They still fell short, 87-77, as the Celtics fell to 0-3 on the regular season, but it was still Olynyk’s finest outing yet, as he made 6 of 11 shots off the bench while also grabbing eight rebounds in 26 minutes of action.

“I definitely got into a little bit of rhythm down the stretch there where I was out there for a little while, kind of in the flow on both ends of the floor, up-and-down transition, trying to do a bunch of different things,” he said.

Olynyk was part of a late-game lineup that included Avery Bradley, Courtney Lee, BrandonBass, and Gerald Wallace. “We saw a lot of good things out of Kelly,” Celtics coach Brad Stevens said.

Green takes a seat

Jeff Green played 9 minutes, 19 seconds in the second half, none of them coming in the fourth quarter.

The forward, tabbed to carry the Celtics’ scoring load this season, checked out of the third quarter with 2:41 left, as the Celtics were in the midst of what became a 13-1 scoring run that gave them a 65-63 lead early in the fourth quarter.

When asked about his lineup decision late in the game, Stevens said it was “just based on who I felt like was playing well at the time.”

When asked about sitting in the fourth, Green said, “That was [Coach Stevens’s] decision.”

Green finished with 7 points on 3-of-5 shooting, 2 rebounds, 2 assists, and 2 turnovers in 20 minutes.

Faverani on the rise

Luck? That’s what Vitor Faverani said after his first and only preseason start, a 101-97 win against Brooklyn on Oct. 23 when the Celtics rookie center blocked six shots.

The 25-year-old Brazilian said he had never had that many rejections but added that it was just his good fortune with regard to timing and so forth. Then, the 6-foot 11-inch Faverani blocked that many shots in the Celtics’ second regular-season game against Milwaukee, a 105-98 loss Friday at TD Garden.

“Like I said, it’s good luck,” he said before Sunday’s game against Detroit.

C’mon, really?

“No, it’s true,” he said with a smile. “Sometimes I have good luck with blocks, sometimes not. Just like making points — sometimes you have good luck with your shots and you make every shot; and sometimes you don’t have good luck and you don’t make some shots.”

Shortly after Faverani joined the Celtics this summer after playing overseas in Spain, a Western Conference scout noted Faverani’s shot-blocking skills.

But blocking shots wasn’t the main characteristic that stood out about Faverani. If anything, he was noted for his physicality and his ability to hit outside shots.

Yet it’s been his ability to protect the rim that has been not only a pleasant surprise, but a boost to an undersized Celtics’ team that has just one true center: Faverani.

Faverani said that he hasn’t always been good at blocking shots. His approach is workmanlike. “That’s just my work, my job,” he said. “It’s the big guy’s job to protect the rim and stay in the paint and grab rebounds. So, I try to do that.”

Stevens said he believes that shot-blocking, first and foremost, comes natural to some players but that players also have to be in the right position.
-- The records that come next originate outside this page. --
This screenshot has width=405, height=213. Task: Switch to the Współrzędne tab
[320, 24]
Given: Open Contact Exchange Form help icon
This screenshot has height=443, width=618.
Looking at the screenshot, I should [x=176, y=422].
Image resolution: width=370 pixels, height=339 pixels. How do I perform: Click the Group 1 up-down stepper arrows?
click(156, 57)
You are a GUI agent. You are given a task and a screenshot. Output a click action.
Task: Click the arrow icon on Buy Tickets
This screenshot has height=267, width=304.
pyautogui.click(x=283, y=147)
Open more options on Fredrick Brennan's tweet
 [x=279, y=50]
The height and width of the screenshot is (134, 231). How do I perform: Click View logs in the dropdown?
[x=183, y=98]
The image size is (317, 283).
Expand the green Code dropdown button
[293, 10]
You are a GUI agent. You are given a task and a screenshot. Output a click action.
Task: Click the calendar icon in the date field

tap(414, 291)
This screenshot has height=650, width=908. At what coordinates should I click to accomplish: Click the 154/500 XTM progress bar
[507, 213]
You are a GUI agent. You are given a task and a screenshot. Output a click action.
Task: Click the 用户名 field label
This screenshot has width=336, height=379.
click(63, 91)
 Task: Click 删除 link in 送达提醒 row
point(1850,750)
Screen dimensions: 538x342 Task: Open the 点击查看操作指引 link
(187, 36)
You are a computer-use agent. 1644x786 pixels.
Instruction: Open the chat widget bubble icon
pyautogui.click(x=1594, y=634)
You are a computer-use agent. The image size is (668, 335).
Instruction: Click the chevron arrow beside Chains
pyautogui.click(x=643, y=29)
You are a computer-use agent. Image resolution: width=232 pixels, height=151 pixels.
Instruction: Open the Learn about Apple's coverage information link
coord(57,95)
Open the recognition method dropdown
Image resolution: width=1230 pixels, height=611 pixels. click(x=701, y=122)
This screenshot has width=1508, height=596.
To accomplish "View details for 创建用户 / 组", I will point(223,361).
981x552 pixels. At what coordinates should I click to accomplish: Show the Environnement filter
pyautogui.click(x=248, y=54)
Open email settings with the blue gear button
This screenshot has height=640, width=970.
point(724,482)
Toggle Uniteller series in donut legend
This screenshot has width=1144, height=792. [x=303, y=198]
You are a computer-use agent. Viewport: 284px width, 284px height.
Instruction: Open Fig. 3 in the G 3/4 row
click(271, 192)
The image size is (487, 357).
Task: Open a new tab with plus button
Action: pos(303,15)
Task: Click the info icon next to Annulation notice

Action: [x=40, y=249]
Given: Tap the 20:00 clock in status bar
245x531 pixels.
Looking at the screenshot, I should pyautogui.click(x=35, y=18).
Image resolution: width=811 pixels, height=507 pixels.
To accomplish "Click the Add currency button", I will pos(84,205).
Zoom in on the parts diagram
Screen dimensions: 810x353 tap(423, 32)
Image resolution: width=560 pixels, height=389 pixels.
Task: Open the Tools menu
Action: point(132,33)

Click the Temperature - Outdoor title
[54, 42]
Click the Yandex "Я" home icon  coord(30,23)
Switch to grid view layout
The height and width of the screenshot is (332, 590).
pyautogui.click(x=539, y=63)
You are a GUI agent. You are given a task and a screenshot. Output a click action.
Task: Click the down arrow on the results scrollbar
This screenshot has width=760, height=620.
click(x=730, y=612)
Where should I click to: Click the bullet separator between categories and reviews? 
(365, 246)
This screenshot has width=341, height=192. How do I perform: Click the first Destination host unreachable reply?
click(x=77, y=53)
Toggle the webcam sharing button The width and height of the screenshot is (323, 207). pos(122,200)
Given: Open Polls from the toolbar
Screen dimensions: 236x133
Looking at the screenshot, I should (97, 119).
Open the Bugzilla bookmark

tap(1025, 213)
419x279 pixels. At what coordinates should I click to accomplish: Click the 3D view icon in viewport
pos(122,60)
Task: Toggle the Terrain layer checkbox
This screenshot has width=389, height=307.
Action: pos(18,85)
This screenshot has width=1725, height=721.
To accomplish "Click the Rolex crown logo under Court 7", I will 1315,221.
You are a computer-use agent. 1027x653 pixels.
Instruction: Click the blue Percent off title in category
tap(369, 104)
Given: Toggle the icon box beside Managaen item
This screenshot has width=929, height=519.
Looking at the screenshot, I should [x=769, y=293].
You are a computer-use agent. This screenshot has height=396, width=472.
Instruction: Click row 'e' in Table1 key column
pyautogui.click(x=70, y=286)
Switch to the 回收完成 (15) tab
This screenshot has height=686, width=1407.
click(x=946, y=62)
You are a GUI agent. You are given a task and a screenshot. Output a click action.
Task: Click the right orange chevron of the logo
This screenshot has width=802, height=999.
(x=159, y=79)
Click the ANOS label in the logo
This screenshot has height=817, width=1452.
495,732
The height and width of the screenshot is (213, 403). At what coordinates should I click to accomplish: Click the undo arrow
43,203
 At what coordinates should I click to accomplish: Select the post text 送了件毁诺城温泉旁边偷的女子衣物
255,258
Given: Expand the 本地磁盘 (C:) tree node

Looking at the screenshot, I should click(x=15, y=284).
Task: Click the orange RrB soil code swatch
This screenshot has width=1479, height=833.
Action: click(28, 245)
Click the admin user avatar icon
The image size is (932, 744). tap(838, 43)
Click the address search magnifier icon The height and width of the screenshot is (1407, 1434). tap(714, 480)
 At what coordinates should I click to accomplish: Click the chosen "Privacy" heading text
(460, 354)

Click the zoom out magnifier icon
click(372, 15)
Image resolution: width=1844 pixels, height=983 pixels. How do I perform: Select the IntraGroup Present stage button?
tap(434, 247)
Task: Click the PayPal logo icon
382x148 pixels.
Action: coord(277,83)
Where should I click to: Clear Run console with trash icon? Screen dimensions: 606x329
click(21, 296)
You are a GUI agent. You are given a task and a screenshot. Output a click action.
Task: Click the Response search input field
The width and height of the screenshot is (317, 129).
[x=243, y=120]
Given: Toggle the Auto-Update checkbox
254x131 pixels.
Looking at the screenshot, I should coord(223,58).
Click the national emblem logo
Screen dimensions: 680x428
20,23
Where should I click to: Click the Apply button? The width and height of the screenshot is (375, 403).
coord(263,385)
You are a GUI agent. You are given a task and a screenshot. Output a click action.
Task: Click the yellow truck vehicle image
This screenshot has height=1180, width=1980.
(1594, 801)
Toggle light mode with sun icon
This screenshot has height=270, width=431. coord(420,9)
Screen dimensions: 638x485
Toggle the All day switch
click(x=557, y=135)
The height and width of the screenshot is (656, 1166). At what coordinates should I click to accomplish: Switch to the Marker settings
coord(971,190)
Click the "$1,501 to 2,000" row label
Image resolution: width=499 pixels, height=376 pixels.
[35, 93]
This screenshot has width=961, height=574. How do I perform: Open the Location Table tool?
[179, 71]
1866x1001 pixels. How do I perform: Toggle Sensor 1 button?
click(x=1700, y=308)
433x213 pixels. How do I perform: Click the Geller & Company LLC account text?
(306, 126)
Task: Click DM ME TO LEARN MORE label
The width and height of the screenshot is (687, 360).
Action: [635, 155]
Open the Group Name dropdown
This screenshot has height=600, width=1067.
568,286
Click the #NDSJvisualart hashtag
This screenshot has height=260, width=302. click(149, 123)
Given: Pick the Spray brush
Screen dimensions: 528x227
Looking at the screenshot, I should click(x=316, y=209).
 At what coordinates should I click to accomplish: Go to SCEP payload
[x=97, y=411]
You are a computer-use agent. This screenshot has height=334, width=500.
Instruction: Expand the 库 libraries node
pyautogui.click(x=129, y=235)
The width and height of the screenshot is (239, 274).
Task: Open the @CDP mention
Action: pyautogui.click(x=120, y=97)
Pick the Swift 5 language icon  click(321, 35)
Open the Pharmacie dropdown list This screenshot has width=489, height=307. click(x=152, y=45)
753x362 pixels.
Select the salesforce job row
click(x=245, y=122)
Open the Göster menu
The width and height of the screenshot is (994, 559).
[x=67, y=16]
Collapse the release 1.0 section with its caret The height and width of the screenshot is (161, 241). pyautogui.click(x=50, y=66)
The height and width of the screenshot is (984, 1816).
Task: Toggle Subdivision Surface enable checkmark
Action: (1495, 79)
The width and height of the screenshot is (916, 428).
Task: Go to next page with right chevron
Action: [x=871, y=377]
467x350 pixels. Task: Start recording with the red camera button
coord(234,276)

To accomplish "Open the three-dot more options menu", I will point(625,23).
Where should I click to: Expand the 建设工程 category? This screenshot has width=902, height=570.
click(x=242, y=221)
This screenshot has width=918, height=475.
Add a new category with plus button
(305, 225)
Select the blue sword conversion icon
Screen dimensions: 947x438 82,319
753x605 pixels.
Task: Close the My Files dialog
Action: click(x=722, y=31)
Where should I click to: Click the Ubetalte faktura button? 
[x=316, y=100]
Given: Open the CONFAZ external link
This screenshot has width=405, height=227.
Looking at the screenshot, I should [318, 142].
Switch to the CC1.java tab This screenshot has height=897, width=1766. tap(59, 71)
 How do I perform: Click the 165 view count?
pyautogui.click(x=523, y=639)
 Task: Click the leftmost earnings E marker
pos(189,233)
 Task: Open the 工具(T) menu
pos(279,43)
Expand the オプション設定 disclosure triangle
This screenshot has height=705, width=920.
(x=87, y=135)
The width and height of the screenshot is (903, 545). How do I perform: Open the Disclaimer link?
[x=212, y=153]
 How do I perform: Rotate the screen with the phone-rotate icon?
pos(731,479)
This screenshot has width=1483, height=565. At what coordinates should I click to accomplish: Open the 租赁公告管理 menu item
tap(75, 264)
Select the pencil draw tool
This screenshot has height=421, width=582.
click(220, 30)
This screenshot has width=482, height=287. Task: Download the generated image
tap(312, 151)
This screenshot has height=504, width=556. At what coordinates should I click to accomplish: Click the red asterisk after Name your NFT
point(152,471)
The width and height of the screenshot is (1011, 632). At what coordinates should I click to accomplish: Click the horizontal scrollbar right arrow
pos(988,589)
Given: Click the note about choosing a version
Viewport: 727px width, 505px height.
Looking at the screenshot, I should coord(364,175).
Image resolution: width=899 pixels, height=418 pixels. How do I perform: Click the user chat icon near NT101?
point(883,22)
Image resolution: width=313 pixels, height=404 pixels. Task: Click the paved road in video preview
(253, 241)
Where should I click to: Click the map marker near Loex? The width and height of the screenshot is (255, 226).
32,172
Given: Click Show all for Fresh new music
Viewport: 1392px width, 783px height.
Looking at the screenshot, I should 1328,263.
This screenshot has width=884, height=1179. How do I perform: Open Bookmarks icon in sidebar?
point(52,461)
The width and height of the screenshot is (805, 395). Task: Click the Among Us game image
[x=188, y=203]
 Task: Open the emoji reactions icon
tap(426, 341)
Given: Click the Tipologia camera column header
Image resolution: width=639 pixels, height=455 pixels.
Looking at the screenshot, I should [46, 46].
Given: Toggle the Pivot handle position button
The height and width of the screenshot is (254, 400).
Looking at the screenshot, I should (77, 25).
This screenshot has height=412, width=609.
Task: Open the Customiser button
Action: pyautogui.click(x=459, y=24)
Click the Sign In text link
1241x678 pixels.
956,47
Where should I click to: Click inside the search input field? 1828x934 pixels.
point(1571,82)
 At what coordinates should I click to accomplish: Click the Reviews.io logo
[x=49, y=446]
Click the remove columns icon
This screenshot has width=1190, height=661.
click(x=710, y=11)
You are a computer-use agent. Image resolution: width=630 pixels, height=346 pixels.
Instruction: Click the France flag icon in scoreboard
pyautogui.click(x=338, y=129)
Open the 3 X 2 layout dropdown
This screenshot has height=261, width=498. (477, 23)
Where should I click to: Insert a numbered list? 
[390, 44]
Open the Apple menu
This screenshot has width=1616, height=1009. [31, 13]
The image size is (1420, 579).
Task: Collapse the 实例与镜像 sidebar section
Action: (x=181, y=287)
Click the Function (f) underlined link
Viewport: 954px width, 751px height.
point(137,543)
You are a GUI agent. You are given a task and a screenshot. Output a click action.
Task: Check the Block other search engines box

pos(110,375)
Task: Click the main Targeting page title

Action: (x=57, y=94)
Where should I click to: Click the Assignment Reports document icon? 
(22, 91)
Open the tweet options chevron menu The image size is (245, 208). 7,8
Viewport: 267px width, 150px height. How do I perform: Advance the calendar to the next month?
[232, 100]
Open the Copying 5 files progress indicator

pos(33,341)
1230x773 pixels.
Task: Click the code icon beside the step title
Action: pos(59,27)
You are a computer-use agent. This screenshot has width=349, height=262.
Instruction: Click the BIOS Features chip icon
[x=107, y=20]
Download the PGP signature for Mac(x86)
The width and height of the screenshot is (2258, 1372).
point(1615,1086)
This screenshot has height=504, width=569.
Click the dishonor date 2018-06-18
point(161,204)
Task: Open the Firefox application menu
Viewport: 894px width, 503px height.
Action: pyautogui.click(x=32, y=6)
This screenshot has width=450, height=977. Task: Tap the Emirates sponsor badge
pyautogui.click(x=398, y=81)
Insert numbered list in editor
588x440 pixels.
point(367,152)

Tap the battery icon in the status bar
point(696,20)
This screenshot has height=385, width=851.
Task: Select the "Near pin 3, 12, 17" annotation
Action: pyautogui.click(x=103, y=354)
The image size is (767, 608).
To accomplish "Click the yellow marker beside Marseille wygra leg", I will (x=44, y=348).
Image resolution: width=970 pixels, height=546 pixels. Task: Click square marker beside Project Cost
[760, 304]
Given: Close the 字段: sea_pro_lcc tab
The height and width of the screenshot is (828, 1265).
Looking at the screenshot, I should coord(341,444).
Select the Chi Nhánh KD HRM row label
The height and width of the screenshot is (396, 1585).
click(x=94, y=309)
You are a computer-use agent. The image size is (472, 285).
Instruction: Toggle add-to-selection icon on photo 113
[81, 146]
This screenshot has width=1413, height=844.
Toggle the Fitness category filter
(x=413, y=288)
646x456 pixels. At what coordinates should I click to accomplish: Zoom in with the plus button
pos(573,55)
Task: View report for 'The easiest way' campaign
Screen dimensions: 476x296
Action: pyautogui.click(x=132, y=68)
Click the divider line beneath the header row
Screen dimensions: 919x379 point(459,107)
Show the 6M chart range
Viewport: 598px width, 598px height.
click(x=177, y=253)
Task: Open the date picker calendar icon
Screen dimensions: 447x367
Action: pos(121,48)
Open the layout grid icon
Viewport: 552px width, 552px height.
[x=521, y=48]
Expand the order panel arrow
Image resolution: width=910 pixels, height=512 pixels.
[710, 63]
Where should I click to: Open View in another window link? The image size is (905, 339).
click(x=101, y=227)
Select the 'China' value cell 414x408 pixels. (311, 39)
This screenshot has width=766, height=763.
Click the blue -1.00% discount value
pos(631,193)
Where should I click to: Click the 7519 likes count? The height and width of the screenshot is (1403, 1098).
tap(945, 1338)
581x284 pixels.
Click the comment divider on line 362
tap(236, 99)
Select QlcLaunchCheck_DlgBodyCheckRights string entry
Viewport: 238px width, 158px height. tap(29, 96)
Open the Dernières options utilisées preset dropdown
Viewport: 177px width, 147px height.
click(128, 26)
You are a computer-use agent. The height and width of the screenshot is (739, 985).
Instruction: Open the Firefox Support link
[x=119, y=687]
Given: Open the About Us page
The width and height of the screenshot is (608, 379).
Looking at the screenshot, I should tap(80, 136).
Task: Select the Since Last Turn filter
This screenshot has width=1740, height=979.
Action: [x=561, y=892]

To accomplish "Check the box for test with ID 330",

“And Vitor finds himself in the right position a lot,” Stevens said before the game.

Faverani scored 8 points, grabbed 2 rebounds, and blocked one shot against Detroit.

If Faverani seemed raw during training camp, he has come a long way since, including grabbing 18 rebounds in Friday’s loss to Milwaukee.

“He works as hard as anybody we have,” Stevens said. “He is in the gym first on a lot of days. He is in the gym on off-days. He has really worked. As a result, he’s really gotten better already.”

Rondo goes to work

Rajon Rondo recently received a brace for his surgically repaired right knee and before games seems to be running harder and focusing more on his lateral movement. But a timeline still remains unclear for when the All-Star point guard will return to the Celtics. “He’s still got some time,” Stevens said. “There’s no need to rush back and not be fully ready and be fully healed. I think its’ a matter of gaining strength in that leg. Stevens added, “He’s itching to play. Let’s put it that way.” . . . An X-ray taken after the game on Bradley’s left index finger came back negative. Bradley re-aggravated that finger during the game . . . Veteran guard Keith Bogans made his debut as a Celtic when he checked into the game in the second quarter. He missed his only shot attempt . . . MarShon Brooks, another guard acquired from Brooklyn in an offseason deal, also made his season debut. He missed both of his shots . . . Forward Kris Humphries didn’t play for the second straight game.